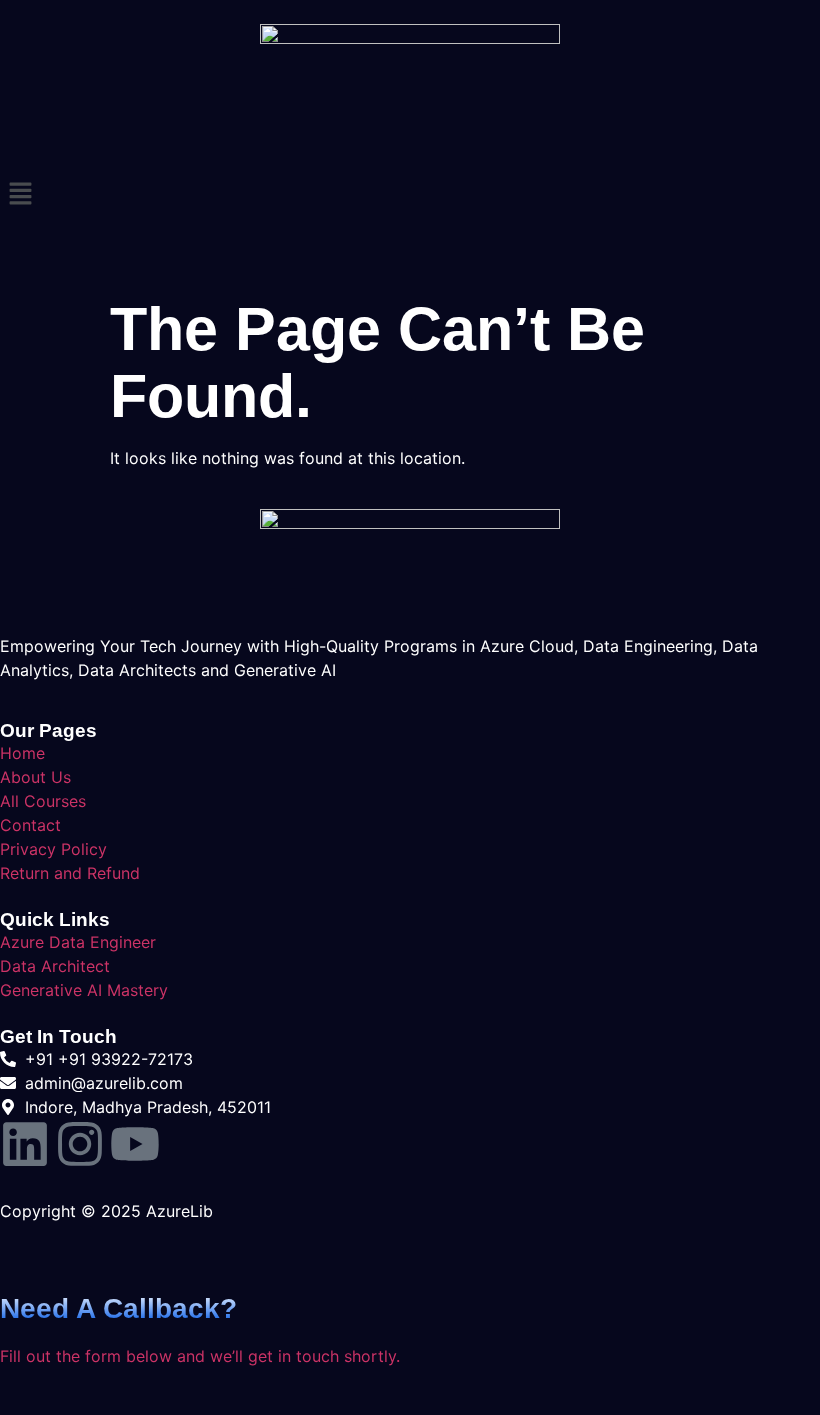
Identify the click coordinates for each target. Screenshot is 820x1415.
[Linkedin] (25, 1144)
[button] (410, 194)
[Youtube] (135, 1144)
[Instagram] (80, 1144)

● ● ● ● ● ● ●

* Task prompt: Skip the pictures and output all entries exactly.

* Exercise result:
Identify the click coordinates for each target. Screenshot is 820x1415.
[Linkedin] (25, 1144)
[button] (410, 194)
[Youtube] (135, 1144)
[Instagram] (80, 1144)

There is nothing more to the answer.